■ **文書の抜粋**
<<<<

研究課題/領域番号 |
19K09024
|
研究機関 | 大阪大学 |
研究代表者 |
福井 健司 大阪大学, 医学系研究科, 助教 (60513009)
|
研究分担者 |
木村 武量 大阪大学, 医学系研究科, 助教 (70770171)
小澤 純二 大阪大学, 医学系研究科, 寄附講座准教授 (80513001)
|
研究期間 (年度) |
2019-04-01 – 2023-03-31
|
キーワード | インスリン分泌能 / BMI |
研究実績の概要 |
2型糖尿病発症前既往最高BMI(MBBO)による膵β細胞機能(増殖、再生、分化など)の違いを明らかにし、発症前既往最高BMを、2型糖尿病患者の膵β細胞機能の推移、予後を予測する新たな指標として確立することが本研究の目的である。まず臨床データの解析として、大阪大学医学部附属病院入院患者のデータを元に臨床検査値とMBBOの関係について多変量解析を用いた検討の結果、MBBOが高いほど推定発症時のインスリン分泌能が大きく、その後の経年的なインスリン分泌能の低下はMBBOにより差がないことが分かった。このことから潜在的なインスリン分泌能の推定や今後のインスリン分泌能推移の予測にMBBOが有効である可能性が示され、この成果は日本糖尿病学会学術集会で報告を行い、またJ Endocr Soc. 2020 Mar 13;4(4)に掲載された。さらに臨床データを用いた解析では現在合併症進行への関与も示唆され解析を行なっている。MBBOの膵組織に対する影響については、MBBOで群分けした糖尿病患者膵の組織学的検討を行い、膵島構成細胞のうち膵β細胞の増加傾向および膵α細胞の優位な増加が認められ、同じく日本糖尿病学会学術集会に報告を行い、現在論文投稿に向けて準備中である。またこれらの組織学的検討結果の変化が糖尿病治療、とりわけインスリン使用により違いが生じるかについても同じ症例のデータを使用し検討を行っている。最後に細胞生物学的検討により膵β細胞におけるMBBOの意義を調べるため、膵β細胞系培養細胞MIN-6細胞にインスリンを負荷する実験系を作成。今後この実験系を用いて細胞増殖などへの影響について評価して行く予定ある。

>>>>

■ **設問**
1 – この研究概要の本文を、「研究課題/領域番号 |」から始めて「医学系研究科, 寄附講座准教授 (80513001)」まで、一字も変えずに書き写しなさい。
2 – この研究概要に研究代表者または研究分担者として記された人物の氏名を、すべて挙げなさい。

■ **検討用データ**

<<<<

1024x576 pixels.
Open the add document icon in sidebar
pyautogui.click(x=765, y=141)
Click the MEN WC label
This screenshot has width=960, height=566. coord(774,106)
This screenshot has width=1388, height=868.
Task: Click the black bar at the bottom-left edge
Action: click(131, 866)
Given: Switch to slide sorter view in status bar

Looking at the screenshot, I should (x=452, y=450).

>>>>
<<<<

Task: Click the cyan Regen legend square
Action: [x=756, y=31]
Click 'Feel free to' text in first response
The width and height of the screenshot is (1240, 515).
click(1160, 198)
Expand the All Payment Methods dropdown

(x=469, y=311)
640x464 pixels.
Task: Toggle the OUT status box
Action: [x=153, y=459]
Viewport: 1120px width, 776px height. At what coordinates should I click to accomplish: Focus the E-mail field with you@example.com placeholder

>>>>
<<<<

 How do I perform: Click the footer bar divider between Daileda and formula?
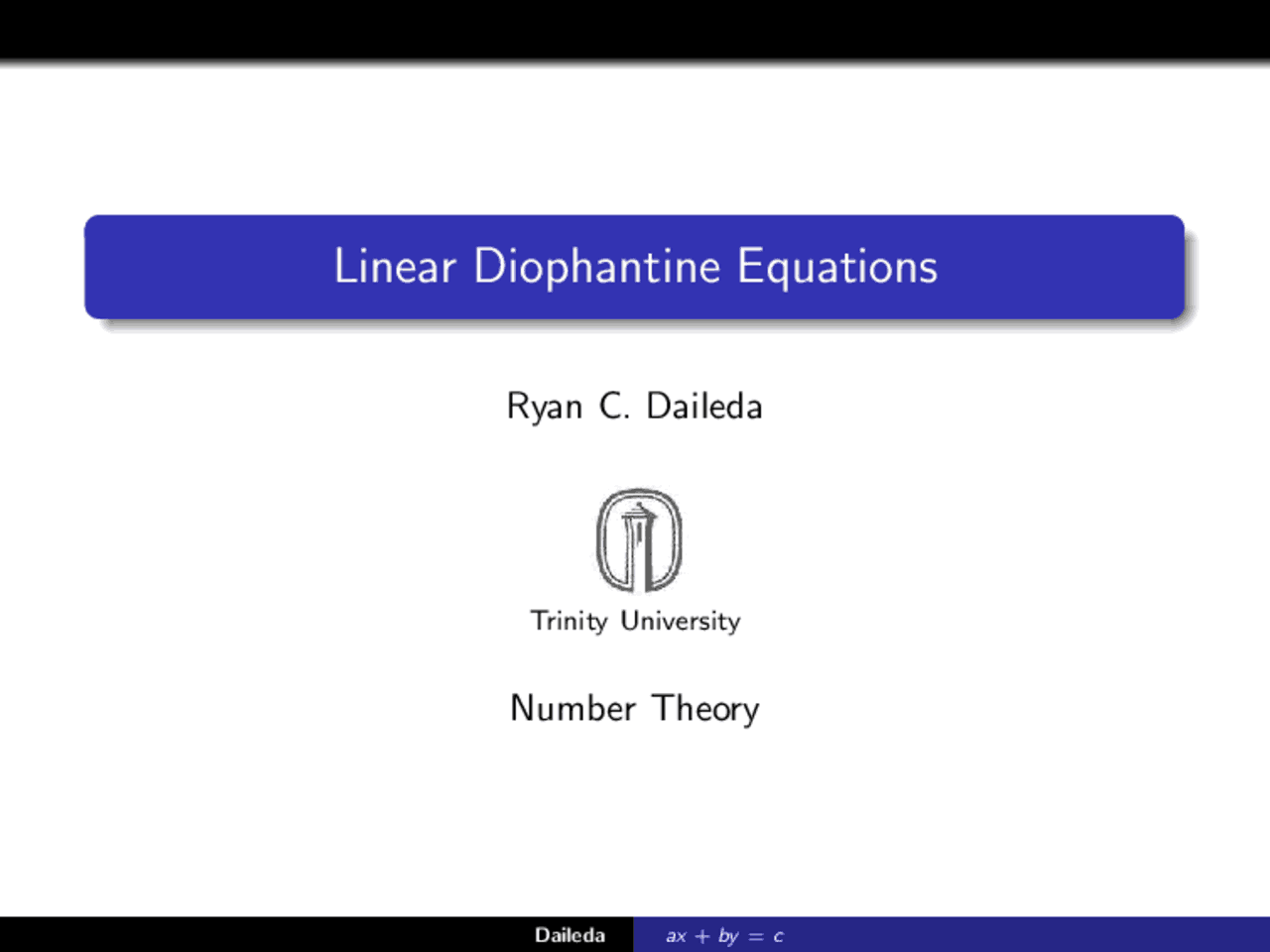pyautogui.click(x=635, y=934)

>>>>

■ **解答**
1 –
研究課題/領域番号 |
19K09024
|
研究機関 | 大阪大学 |
研究代表者 |
福井 健司 大阪大学, 医学系研究科, 助教 (60513009)
|
研究分担者 |
木村 武量 大阪大学, 医学系研究科, 助教 (70770171)
小澤 純二 大阪大学, 医学系研究科, 寄附講座准教授 (80513001)

2 – 研究代表者は福井 健司、研究分担者は木村 武量と小澤 純二である。